Le Mot du Président
Il s’entend, ici et là, que les belles années du journalisme aéronautique et spatial seraient révolues. En sommes-nous sûrs ? L’année 2009, plus encore que celles qui la précèdent de peu, nous réserve certes un florilège de magnifiques anniversaires.
Louis Blériot sur la Manche ? Les 100 ans en sont fêtés cette année, comme ceux de la création de la première école de pilotage au monde, animée par Wilbur Wright, à Pont-Long (Pau), ou encore ceux de la première Exposition de la Locomotion aérienne de Paris, ancêtre du « Paris Air Show ». Voilà 80 ans, un certain Jean Mermoz ouvrait une ligne aérienne transandine, entre l’Argentine et le Chili, pour le compte de la Compagnie Générale Aéropostale, tandis que le monomoteur Bernard 191 GR « Oiseau Canari » reliait l’Amérique à l’Europe d’un coup d’aile, sur un trajet, prodigieux pour l’époque, de plus de 5 000 km.
En 1949, l’industrie aéronautique britannique ouvrait l’ère du transport commercial à réaction avec son De Havilland « Comet ». Déjà 60 ans ! En France, cette même année, naissait l’Association des journalistes professionnels de l’aéronautique (AJPA), acronyme qui, un peu plus tard, prendra un « E » final au moment de s’enrichir d’un contenu spatial…
La première liaison commerciale effectuée par une « Caravelle » ? C’était le 1er mai 1959, entre Paris et Istanbul.
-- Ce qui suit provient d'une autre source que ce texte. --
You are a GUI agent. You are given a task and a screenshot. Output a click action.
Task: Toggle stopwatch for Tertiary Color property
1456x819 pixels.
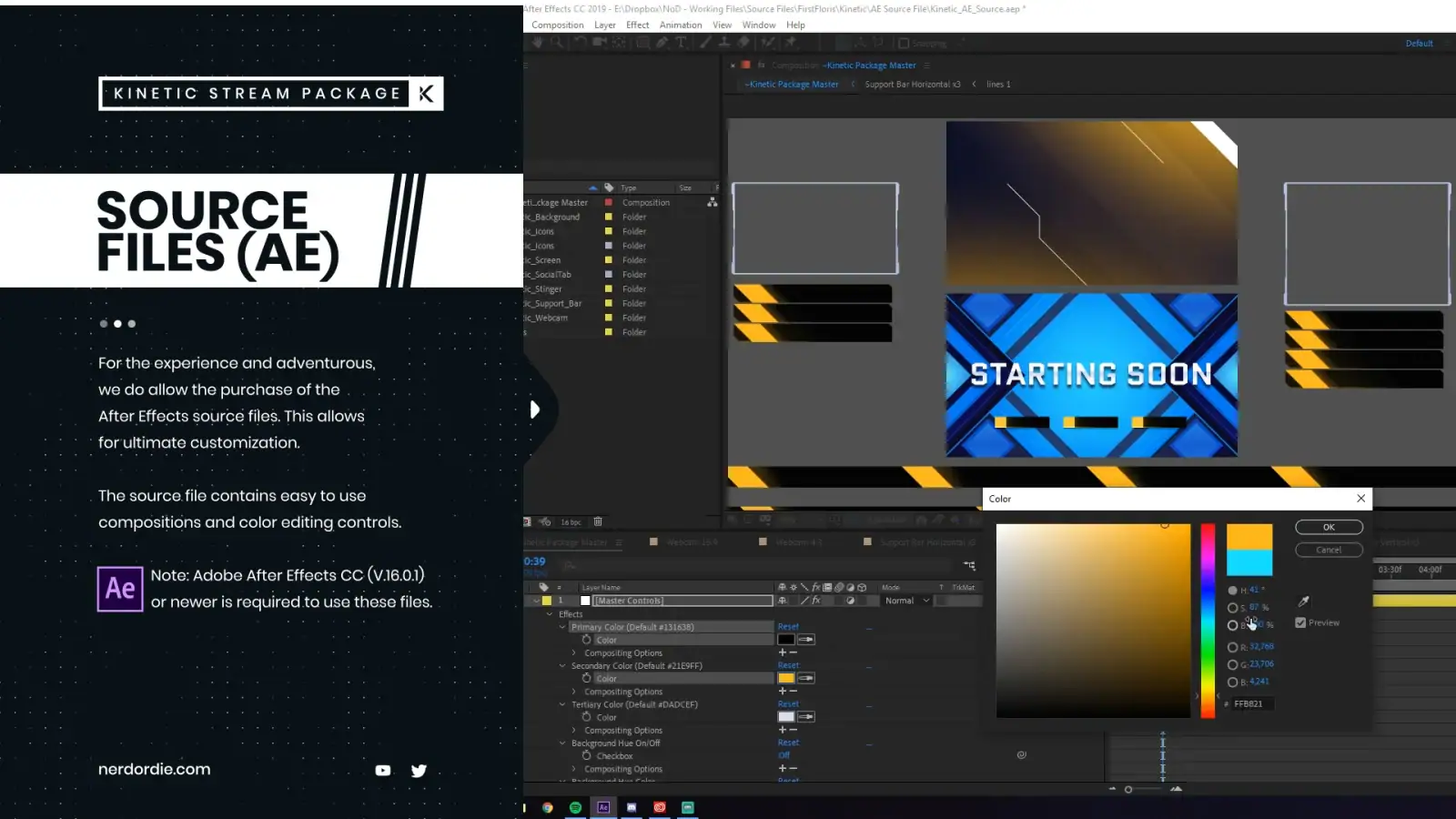pos(587,717)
Un demi-siècle nous sépare de l’événement.
Le premier vol du prototype du Boeing 747 ? De celui de Concorde ? Tous deux nous saluent du haut de leurs 40 ans respectifs.
Le premier pas d’un être humain sur la Lune, franchi à quelques minutes d’intervalle par les astronautes américains Niel Armstrong et Buzz Aldrin ? Lui aussi souffle ses 40 bougies.
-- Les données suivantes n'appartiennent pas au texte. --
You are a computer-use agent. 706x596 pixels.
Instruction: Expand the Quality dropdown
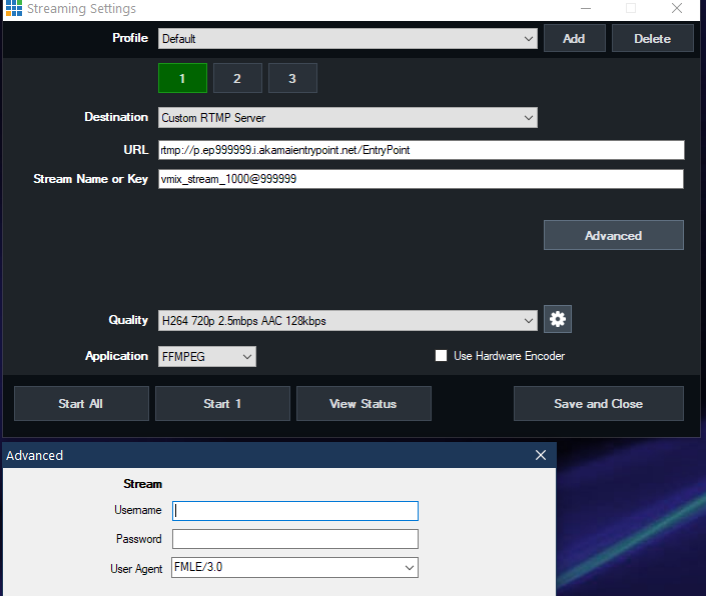tap(529, 321)
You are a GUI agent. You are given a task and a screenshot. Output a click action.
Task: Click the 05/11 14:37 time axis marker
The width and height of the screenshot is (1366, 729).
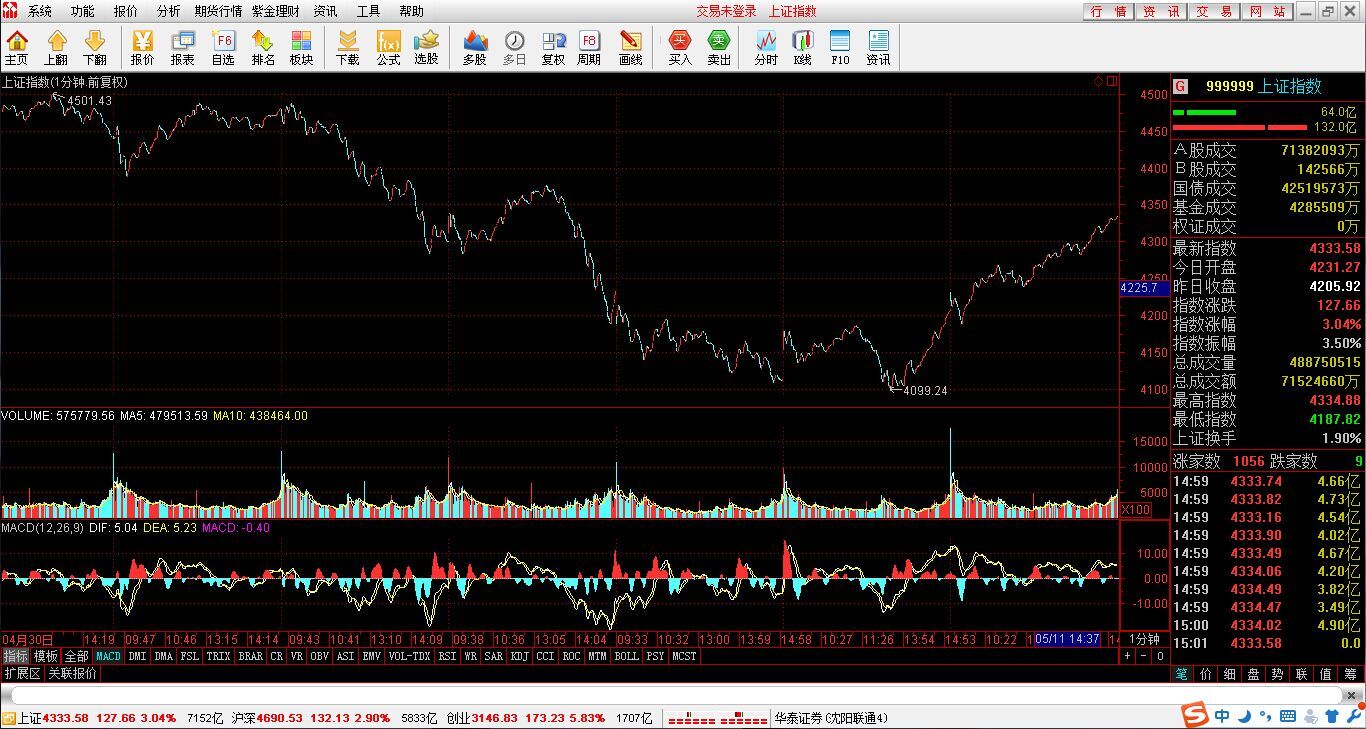(1068, 639)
S’il s’avère que ces commémorations – et d’autres, sans doute ! –, qui ne manqueront pas de jalonner l’année 2009, viennent opportunément rappeler que les grandes explorations aériennes ont a priori été réalisées, d’autres conquêtes, cependant, attendent les journalistes spécialisés que nous sommes.
Le défi du 21e siècle, qui consiste à revoir notre conception de la production et de l’usage de l’énergie, préoccupe déjà la plupart des industries, et notamment celles qui donnent vie aux pratiques aéronautiques, grandes ou petites.
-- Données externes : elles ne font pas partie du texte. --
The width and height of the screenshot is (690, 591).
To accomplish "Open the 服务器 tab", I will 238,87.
La sécurité aérienne, priorité de tous les aviateurs, n’exige-t-elle pas, encore et toujours, son lot d’études, de simulations, d’essais et de retours d’expérience ?
Le dossier de la Défense promet pour sa part un usage intensif de moyens aériens dans les années à venir, y compris lorsqu’il s’agit, via la mise en œuvre d’aérodynes sans pilote à bord – de drones –, d’intensifier l’efficacité des missions de renseignement, elles-mêmes contributives au maintien de la paix.
Le transport aérien civil, quant lui, dans un contexte économique fiévreux, requiert de ses dirigeants et promoteurs un pilotage de plus en plus fin, en même temps qu’il conduit à des regroupements financiers et industriels qu’il nous revient d’observer, de décoder.
Qu’on en juge : les défis à relever, une fois tournée la page du siècle passé, foisonnent !
Les journalistes du secteur de l’air et de l’espace des années 2000, eux aussi précédés par nombre de leurs talentueux aînés, ont donc beaucoup de travail, même si la part du rêve y cède souvent la place à la technique, à la performance et à la rentabilité.